All patients received enzyme replacement therapy and combined ACEI/ARB treatment. The ACEI/ARB combination effectively controlled patients’ proteinuria. In six patients with severe CKD, the treatment slowed the rate of deterioration in kidney function and reduced urine protein loss. Previous studies have found no beneficial effect of ERT alone in controlling proteinuria.
After an average of 2.5 years of treatment, the patients had only a minimal decline in kidney function. Findings were published recently in the online version of the Journal of the American Society of Nephrology. The study is scheduled to be published in the print version this September.
The combination of ERT and ACEI/ARB therapy also stabilized kidney function in patients with less severe CKD and milder degrees of proteinuria.

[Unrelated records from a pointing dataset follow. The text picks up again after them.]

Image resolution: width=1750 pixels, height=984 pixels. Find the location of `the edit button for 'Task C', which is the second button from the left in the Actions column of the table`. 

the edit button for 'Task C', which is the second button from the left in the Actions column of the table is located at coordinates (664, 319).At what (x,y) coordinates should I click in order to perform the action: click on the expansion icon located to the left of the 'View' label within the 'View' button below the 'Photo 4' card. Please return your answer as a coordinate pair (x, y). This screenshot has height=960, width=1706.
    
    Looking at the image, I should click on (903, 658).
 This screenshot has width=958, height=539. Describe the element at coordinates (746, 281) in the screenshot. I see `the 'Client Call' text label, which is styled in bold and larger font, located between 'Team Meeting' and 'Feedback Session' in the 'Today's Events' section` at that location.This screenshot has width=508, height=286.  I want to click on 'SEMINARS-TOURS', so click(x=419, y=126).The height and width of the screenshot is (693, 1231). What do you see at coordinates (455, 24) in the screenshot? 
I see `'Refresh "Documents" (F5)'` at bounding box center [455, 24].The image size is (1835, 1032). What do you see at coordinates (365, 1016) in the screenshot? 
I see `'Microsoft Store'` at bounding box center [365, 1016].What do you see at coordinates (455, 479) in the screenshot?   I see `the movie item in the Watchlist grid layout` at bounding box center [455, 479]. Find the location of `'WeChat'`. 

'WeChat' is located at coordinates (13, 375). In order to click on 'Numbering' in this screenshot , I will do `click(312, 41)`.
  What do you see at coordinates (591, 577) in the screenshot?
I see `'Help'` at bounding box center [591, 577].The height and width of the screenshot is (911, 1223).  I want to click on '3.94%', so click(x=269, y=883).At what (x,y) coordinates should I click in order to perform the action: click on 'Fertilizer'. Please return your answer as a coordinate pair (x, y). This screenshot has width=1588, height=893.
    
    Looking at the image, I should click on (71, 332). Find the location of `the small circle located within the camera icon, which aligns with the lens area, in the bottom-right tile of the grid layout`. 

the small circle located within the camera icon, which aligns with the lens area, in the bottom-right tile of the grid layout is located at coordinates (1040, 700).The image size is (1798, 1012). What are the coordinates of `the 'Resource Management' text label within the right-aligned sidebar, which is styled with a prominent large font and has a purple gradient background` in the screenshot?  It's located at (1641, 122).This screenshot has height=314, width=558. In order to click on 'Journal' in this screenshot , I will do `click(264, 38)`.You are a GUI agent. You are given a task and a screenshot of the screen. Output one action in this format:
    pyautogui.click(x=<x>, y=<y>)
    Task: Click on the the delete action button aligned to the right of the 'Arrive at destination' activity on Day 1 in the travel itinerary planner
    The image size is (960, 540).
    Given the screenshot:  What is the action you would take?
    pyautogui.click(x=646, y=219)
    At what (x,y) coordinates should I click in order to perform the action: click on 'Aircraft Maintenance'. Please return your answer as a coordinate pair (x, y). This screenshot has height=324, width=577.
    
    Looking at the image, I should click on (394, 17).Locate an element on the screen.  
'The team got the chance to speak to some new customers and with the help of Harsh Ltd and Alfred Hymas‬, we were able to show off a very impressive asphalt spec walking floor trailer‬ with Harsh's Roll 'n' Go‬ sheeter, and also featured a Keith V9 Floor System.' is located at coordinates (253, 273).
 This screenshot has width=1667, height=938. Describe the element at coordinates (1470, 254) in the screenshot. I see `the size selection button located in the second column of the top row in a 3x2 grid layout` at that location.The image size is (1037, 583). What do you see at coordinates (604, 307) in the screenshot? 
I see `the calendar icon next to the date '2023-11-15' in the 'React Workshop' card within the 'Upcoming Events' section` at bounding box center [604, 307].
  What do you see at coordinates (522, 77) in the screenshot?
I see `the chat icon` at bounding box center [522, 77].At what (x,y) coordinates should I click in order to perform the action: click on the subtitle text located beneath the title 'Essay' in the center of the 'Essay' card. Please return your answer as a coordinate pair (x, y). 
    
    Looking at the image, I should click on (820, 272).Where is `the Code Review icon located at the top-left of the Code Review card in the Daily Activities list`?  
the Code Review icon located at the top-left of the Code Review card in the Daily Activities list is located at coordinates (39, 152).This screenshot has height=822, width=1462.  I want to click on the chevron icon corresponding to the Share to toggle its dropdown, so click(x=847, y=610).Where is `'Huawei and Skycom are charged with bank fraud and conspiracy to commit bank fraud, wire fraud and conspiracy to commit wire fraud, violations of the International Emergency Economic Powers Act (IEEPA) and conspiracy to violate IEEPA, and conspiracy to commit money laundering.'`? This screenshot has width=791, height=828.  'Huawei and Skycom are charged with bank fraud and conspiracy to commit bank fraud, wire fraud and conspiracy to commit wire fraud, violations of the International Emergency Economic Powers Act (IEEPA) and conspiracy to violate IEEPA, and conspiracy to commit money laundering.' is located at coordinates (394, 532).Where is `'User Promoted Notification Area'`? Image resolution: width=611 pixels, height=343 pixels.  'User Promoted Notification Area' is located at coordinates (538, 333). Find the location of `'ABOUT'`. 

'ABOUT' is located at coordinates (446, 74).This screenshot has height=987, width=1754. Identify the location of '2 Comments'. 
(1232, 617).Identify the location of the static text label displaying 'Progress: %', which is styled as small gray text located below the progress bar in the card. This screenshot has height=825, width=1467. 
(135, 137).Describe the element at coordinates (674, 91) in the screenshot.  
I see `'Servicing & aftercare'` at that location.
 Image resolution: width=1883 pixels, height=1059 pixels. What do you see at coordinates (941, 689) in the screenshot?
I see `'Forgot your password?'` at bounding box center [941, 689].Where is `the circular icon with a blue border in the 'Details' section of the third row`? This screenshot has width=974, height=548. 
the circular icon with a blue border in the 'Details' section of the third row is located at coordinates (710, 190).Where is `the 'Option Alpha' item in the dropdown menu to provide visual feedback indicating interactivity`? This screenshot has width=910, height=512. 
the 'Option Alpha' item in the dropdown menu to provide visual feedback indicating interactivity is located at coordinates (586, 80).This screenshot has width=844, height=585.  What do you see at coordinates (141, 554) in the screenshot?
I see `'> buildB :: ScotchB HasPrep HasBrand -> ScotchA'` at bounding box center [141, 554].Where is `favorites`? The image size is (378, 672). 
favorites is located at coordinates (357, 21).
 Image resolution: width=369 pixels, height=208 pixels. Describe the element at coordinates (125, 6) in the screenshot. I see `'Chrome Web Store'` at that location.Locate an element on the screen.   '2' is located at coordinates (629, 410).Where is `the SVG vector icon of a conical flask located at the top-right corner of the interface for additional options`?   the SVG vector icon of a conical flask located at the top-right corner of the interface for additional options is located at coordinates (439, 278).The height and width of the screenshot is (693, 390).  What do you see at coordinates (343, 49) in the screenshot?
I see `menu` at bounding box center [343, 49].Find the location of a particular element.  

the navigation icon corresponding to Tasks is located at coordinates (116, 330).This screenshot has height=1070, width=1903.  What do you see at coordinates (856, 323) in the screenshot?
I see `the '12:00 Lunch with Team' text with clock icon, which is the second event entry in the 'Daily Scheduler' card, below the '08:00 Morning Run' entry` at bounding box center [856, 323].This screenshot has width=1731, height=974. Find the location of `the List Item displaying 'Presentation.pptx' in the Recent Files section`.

The researchers observed no serious adverse effects.
“While Fabry disease is very rare, our study shows that controlling urine protein excretion will slow progression of kidney disease, even though the achieved blood pressures were lower than are usually targeted in treating CKD.”
A major implication of this study is that ACEI/ARB therapy could be used in patients with more common forms of CKD and proteinuria to reduce the proteinuria to less than 500 mg/day, rather than targeting a fixed blood pressure goal in guiding and titrating the ACEI/ARB therapy.
Dr. Warnock is a consultant for Genzyme and has received research support from the company. The new study, however, was not sponsored by Genzyme.